Breaking that cycle often starts outside the bedroom. Shifting your focus during sex from “how long am I lasting” to physical sensations, your partner’s body, or your breathing can interrupt the anxiety loop. Some men find it helpful to masturbate an hour or two before sex to lower baseline arousal. Slow, deep breathing during sex also nudges your nervous system away from the fight-or-flight state and toward the relaxation response, which raises the threshold for ejaculation.
If you learned your sexual patterns through fast, goal-oriented masturbation, that wiring can carry over into partnered sex. Retraining yourself by masturbating more slowly, using lighter grip, and deliberately extending the session to 15 or 20 minutes teaches your body that arousal doesn’t need to escalate to climax as quickly as possible.
When It Started Matters
If you’ve always been quick since your first sexual experiences, that’s classified as lifelong premature ejaculation. It’s largely neurobiological, tied to how your serotonin receptors are naturally calibrated. Behavioral techniques still work, but this type tends to respond well to medication when techniques alone aren’t enough.
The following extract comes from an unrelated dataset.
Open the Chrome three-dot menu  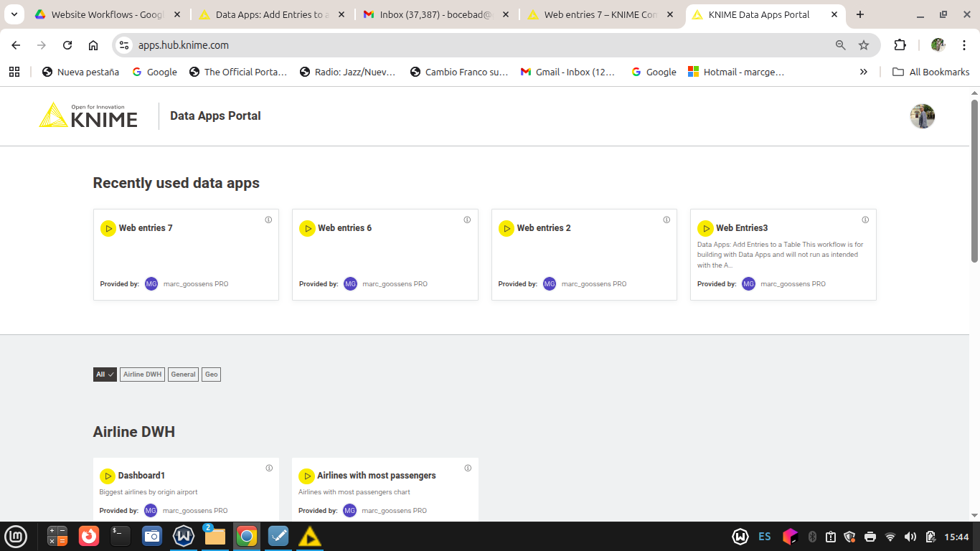(x=964, y=45)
If you used to last longer and the problem developed later, that’s acquired premature ejaculation, generally defined as a drop to under two to three minutes or a reduction of 50% or more from your previous norm. Acquired cases often have an identifiable trigger: a new relationship, increased stress, erectile difficulties, thyroid imbalance, or prostate inflammation. Treating the underlying cause frequently resolves the ejaculation issue on its own, so it’s worth considering what else changed around the time the problem started.
Medication Options
When behavioral strategies aren’t enough, certain antidepressants that increase serotonin activity are the most effective pharmaceutical option. These medications slow the ejaculatory reflex by keeping serotonin active longer at the nerve synapses that control it. They can be taken daily or a few hours before sex, depending on the specific drug. Daily use typically requires one to two weeks before the effect kicks in, similar to how these medications work for depression.
A doctor can discuss which option fits your situation. Some men use medication as a bridge while they build up skills with behavioral techniques and pelvic floor strength, then taper off. Others prefer ongoing use. Side effects can include reduced libido, nausea, or drowsiness, so it’s a conversation about what tradeoffs you’re comfortable with.
Combining Approaches Works Best
No single technique is a magic fix, but stacking several together tends to produce noticeable results. A practical starting plan: begin daily pelvic floor exercises, practice the stop-start method during solo sessions two to three times a week, switch to thicker condoms or try a desensitizing spray for partnered sex, and work on slowing your breathing when you notice anxiety creeping in. Most men who commit to this kind of multi-angle approach see meaningful improvement within four to eight weeks.
The goal isn’t to eliminate the ejaculatory reflex. It’s to widen the window between high arousal and the point of no return, giving you more time and more choice about when you finish.